### Source passage:
====================
A problem with PEM is that there is no complete agreement on what constitutes it and what doesn't quite make it.
Agree wholeheartedly.

On S4ME a conviction has emerged that the delayed onset is key but...is it? That would mean we have to argue that what patients experience after a maximal exercise test is not PEM because their symptoms start immediately. We'd have to argue that I'm not currently on day 9 of a PEM episode because my symptoms started when I struggled to open a container 9 days ago, rather than starting a day later. What if delayed onset is simply a sign that you've got a bit of reserve?

As far as I know, we've only got snippets of information about what might make post-exertion phenomena in ME/CFS different from other diseases. The 2018 Jason study @Simon M linked to above gives some valuable info on what might e.g. duration of PEM over 24 hours. Kim et al's study on Sjögren′s noted that people with Sjögren′s didn't have post-exertional symptoms lasting longer than 24 hours, and that they reacted differently to physical exertion, but they didn't compare Sjögren′s and ME/CFS head to head.
====================
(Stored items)
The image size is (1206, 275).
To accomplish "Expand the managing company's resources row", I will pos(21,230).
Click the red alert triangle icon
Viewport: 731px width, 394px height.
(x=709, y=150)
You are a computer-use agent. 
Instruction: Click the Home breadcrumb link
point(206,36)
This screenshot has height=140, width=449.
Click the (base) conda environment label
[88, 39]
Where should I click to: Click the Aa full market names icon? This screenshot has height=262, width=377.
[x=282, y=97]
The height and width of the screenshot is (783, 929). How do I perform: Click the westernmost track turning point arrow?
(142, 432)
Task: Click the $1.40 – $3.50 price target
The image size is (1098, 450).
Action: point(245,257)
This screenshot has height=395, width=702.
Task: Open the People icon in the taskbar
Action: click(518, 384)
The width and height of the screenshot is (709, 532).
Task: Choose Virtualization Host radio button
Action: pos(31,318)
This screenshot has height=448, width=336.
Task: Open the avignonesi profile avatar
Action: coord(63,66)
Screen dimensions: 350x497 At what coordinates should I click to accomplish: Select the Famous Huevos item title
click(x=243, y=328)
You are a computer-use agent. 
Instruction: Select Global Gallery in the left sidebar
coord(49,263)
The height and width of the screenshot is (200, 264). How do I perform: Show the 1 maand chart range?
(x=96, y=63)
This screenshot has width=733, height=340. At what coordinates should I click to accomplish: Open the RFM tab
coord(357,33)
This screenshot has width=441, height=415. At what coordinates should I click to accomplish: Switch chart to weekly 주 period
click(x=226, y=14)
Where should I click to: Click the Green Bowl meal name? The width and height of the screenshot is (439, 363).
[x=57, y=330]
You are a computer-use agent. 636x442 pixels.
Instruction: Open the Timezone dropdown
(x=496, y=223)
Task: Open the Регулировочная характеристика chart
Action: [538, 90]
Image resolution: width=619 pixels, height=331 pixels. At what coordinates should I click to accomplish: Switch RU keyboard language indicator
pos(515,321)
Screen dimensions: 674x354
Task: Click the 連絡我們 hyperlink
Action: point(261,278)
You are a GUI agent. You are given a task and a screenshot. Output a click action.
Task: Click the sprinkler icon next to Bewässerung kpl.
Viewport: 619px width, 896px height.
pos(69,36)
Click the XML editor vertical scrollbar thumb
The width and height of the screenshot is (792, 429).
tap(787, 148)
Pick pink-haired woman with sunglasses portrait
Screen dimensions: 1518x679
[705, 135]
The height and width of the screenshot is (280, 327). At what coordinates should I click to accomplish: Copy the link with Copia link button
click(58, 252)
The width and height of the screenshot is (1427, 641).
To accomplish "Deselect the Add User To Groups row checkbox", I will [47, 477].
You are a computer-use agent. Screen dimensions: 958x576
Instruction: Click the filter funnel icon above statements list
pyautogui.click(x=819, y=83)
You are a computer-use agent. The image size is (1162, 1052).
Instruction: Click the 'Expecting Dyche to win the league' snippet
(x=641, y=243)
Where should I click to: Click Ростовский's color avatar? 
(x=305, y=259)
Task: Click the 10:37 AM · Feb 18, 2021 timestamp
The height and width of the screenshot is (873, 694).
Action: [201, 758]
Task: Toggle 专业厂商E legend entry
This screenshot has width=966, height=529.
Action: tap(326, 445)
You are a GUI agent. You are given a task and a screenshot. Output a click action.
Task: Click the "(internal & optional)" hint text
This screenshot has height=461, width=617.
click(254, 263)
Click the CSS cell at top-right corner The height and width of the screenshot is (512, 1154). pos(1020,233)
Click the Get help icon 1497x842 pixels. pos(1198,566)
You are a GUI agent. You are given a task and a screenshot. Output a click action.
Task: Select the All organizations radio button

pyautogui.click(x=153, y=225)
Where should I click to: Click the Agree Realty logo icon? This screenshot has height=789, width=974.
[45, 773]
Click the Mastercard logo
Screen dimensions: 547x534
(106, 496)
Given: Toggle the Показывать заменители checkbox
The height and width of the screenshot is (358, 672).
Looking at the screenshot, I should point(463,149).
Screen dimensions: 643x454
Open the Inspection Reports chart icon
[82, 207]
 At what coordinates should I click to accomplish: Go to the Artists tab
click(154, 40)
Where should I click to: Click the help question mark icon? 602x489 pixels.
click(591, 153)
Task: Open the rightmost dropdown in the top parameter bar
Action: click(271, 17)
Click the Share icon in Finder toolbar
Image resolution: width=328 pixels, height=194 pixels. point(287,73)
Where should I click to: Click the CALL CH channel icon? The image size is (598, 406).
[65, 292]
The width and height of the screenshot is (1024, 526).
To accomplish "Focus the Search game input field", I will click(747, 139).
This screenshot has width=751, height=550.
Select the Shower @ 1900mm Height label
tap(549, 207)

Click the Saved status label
====================
### Problem:
Answer these questions from the PEM discussion:
1. What conviction has emerged on S4ME?
2. Which day of a PEM episode does the writer say they are currently on?
3. In Kim et al's study, what did people with Sjögren′s not have?
Rely only on the text about PEM, not on the rows.

### Answer section:
1. That the delayed onset is key.
2. Day 9.
3. Post-exertional symptoms lasting longer than 24 hours.